Hardware agnostic training (preparation)

To train on CPU/GPU/TPU without changing your code, we need to build a few good habits :)


Delete .cuda() or .to() calls

Delete any calls to .cuda() or .to(device).

# before lightning
def forward(self, x):
    x = x.cuda(0)
    layer_1.cuda(0)
    x_hat = layer_1(x)


# after lightning
def forward(self, x):
    x_hat = layer_1(x)

Init tensors using Tensor.to and register_buffer

When you need to create a new tensor, use Tensor.to. This will make your code scale to any arbitrary number of GPUs or TPUs with Lightning.

# before lightning
def forward(self, x):
    z = torch.Tensor(2, 3)
    z = z.cuda(0)


# with lightning
def forward(self, x):
    z = torch.Tensor(2, 3)
    z = z.to(x)

The LightningModule knows what device it is on. You can access the reference via self.device. Sometimes it is necessary to store tensors as module attributes. However, if they are not parameters they will remain on the CPU even if the module gets moved to a new device. To prevent that and remain device agnostic, register the tensor as a buffer in your modules’ __init__ method with register_buffer().

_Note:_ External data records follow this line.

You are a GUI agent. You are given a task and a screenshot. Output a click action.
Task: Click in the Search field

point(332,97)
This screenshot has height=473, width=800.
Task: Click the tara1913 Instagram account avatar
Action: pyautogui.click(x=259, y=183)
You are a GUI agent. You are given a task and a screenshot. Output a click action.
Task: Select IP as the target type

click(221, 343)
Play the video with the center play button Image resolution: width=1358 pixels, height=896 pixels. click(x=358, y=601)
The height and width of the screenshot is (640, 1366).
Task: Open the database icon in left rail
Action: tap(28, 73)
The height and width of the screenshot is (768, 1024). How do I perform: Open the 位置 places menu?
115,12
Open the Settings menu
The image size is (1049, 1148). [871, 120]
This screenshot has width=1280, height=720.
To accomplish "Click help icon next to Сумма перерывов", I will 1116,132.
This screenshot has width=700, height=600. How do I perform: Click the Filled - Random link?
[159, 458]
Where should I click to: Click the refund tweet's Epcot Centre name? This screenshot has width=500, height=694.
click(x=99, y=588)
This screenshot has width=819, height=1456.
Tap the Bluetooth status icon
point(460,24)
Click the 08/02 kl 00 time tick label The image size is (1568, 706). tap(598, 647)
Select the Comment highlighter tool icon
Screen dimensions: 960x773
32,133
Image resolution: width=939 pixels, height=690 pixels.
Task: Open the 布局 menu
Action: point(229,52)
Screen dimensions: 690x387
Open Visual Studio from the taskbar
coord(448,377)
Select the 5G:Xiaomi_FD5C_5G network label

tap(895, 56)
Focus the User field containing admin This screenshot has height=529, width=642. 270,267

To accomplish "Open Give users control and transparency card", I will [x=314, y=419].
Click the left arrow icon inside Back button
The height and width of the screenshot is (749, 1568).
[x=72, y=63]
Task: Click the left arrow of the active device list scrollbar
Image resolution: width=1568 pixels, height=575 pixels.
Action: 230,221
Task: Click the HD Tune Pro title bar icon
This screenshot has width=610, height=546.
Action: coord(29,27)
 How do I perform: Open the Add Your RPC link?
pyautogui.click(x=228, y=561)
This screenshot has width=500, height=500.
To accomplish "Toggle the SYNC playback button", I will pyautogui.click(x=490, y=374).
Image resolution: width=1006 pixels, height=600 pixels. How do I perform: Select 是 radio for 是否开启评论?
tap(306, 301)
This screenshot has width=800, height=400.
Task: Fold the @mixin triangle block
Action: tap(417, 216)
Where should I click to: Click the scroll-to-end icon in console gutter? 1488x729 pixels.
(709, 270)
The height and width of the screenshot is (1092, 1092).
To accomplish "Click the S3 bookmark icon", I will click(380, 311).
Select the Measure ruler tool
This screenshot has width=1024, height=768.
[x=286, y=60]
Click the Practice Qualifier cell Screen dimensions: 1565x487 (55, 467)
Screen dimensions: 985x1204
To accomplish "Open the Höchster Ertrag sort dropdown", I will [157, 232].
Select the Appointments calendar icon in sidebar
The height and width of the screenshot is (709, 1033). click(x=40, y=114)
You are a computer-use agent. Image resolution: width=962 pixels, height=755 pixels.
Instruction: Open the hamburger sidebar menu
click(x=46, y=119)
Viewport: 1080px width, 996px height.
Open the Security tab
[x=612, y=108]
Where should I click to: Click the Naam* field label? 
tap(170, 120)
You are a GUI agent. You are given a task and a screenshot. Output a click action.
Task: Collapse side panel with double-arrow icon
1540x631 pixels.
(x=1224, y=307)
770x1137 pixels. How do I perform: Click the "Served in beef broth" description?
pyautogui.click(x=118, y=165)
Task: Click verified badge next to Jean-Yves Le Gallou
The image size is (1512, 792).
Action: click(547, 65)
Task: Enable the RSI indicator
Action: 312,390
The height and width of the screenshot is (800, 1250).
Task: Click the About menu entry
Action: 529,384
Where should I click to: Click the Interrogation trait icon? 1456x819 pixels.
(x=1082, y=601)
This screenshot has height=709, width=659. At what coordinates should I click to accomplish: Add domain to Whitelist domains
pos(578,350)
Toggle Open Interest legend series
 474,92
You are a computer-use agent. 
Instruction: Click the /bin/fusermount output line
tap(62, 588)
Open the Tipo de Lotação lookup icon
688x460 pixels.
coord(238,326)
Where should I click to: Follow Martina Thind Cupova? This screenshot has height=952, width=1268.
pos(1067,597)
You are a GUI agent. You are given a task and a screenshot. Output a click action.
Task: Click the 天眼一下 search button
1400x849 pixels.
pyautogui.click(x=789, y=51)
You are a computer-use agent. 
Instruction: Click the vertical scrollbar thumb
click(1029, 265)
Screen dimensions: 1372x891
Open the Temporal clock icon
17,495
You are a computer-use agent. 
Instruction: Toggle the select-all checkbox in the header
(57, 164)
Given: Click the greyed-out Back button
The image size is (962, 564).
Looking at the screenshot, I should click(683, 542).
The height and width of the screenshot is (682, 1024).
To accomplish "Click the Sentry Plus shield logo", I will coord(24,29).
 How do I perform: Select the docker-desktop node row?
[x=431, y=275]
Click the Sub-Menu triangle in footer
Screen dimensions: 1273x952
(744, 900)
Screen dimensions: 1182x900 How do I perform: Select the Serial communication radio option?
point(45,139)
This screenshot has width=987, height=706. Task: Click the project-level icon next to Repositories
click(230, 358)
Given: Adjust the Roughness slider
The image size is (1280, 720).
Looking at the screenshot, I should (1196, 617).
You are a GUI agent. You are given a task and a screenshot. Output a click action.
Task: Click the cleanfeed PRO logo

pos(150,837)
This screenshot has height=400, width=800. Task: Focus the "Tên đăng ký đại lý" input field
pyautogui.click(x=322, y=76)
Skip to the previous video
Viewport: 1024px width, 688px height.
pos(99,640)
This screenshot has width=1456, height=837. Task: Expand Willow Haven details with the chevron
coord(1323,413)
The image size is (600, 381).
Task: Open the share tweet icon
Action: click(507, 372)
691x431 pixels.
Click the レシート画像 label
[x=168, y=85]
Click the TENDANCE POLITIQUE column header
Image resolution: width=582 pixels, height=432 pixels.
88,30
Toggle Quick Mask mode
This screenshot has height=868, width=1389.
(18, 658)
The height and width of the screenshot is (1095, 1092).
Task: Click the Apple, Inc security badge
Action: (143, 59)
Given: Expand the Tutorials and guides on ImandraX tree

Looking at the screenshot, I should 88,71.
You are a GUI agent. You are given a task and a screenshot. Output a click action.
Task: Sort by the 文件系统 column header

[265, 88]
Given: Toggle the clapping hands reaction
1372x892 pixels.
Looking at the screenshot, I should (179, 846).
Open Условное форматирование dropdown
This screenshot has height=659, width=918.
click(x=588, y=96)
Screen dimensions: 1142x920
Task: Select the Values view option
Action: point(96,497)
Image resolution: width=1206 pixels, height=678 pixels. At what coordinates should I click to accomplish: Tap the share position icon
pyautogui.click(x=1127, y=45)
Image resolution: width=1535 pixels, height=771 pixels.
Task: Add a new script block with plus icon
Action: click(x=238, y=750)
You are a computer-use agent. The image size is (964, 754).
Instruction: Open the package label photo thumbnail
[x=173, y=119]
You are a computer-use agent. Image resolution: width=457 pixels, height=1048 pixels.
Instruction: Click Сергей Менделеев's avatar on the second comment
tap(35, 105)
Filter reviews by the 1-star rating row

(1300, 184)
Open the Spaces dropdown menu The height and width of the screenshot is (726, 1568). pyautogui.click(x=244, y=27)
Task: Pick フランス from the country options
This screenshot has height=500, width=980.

class LitModel(LightningModule):
    def __init__(self):
        ...
        self.register_buffer("sigma", torch.eye(3))
        # you can now access self.sigma anywhere in your module

Remove samplers

DistributedSampler is automatically handled by Lightning.

See strategy for more information.


Synchronize validation and test logging

When running in distributed mode, each rank runs validation_step and test_step on its own shard of the data. Without explicit synchronization, the value your logger persists is rank 0’s local value — computed on just 1 / world_size of the validation or test set. That is the metric your ModelCheckpoint and EarlyStopping callbacks see, so an unsynchronized metric can silently pick the wrong checkpoint.

Lightning gives you three tools to fix this, and they are not interchangeable:

  • sync_dist=True — mean-reduces a scalar across ranks. Correct only for averageable metrics.

  • TorchMetrics — syncs the metric’s internal state, then computes. Correct for non-averageable metrics such as F1 or AUC.

  • all_gather() — gathers raw tensors across ranks so you can compute any reduction yourself.

Pick the lightest tool that fits the metric. If you accumulate per-step outputs and compute a custom metric in on_validation_epoch_end (or on_test_epoch_end), jump to Manual all_gather — that is the pattern most DDP custom-metric questions come down to.

sync_dist=True

The simplest option. Lightning mean-reduces each logged value across all ranks before storing it.

def validation_step(self, batch, batch_idx):
    x, y = batch
    logits = self(x)
    loss = self.loss(logits, y)
    # Add sync_dist=True to sync logging across all GPU workers (may have performance impact)
    self.log("validation_loss", loss, on_step=True, on_epoch=True, sync_dist=True)


def test_step(self, batch, batch_idx):
    x, y = batch
    logits = self(x)
    loss = self.loss(logits, y)
    # Add sync_dist=True to sync logging across all GPU workers (may have performance impact)
    self.log("test_loss", loss, on_step=True, on_epoch=True, sync_dist=True)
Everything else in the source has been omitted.